Text extract —

- Hosted by: Phil Keoghan
- No. of contestants: 12
- Winner: Kelly "Murph" Murphy
- Runner-up: Danny Moody
- No. of episodes: 10

Release
- Original network: CBS
- Original release: July 8 – September 2, 2020

Season chronology
- Next → Season 2

= Tough as Nails season 1 =

American reality-TV show season

The first season of the American television series Tough as Nails premiered on CBS on July 8, 2020, and concluded on September 2, 2020. The season was won by Marine Corps veteran Kelly "Murph" Murphy, with drywaller Danny Moody finishing second, and forestry tech Myles V. Polk placing third.

What you will do —
Rewrite the paragraph in the Tough as Nails text that begins "The first season of the American television series" as a short bulleted list, keeping its main facts.

Supplied material —

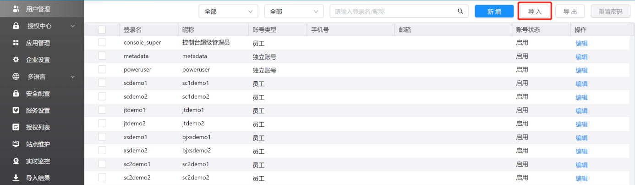635x185 pixels.
Task: Click the search magnifier icon
Action: [460, 11]
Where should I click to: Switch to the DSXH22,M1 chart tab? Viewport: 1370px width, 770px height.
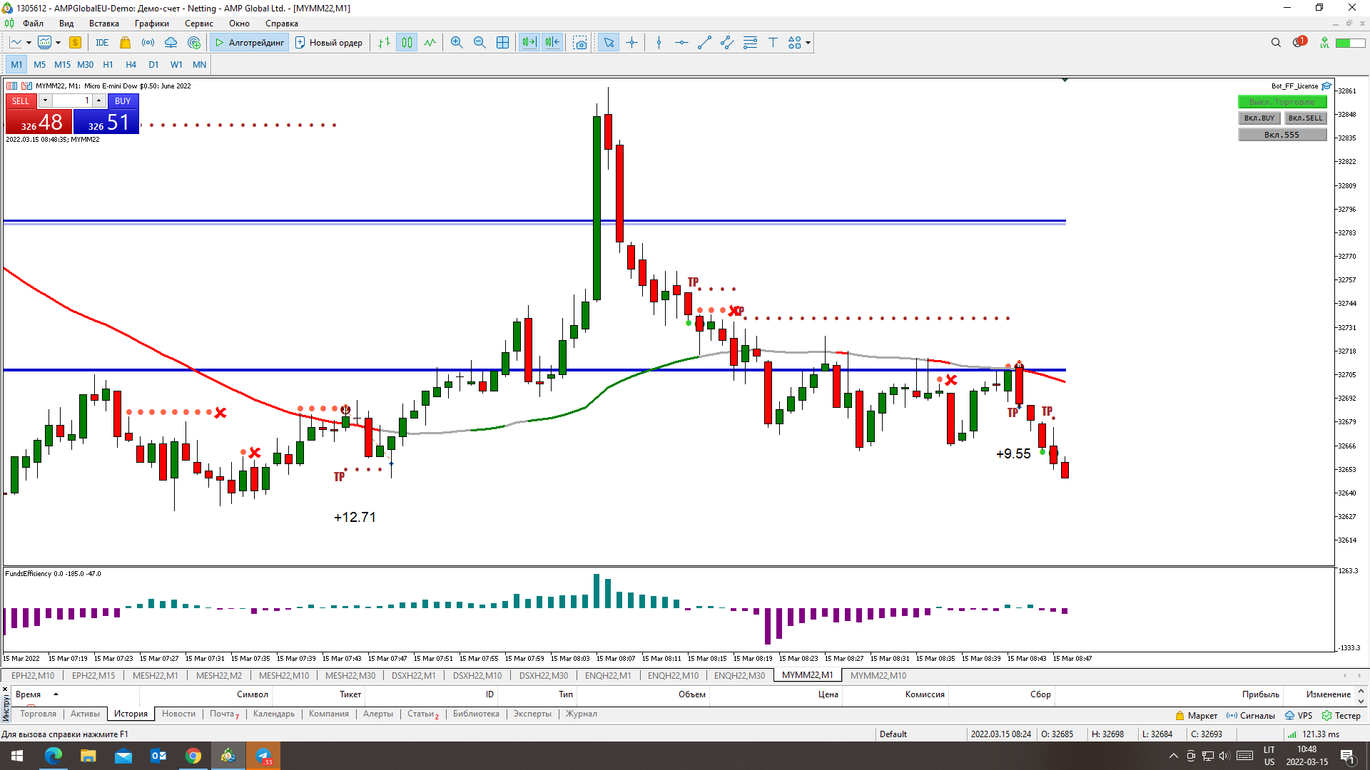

Result for this exercise —
- Show: season 1 of the American TV series Tough as Nails, on CBS
- Aired: July 8, 2020, to September 2, 2020
- Winner: Marine Corps veteran Kelly "Murph" Murphy
- Second place: drywaller Danny Moody
- Third place: forestry tech Myles V. Polk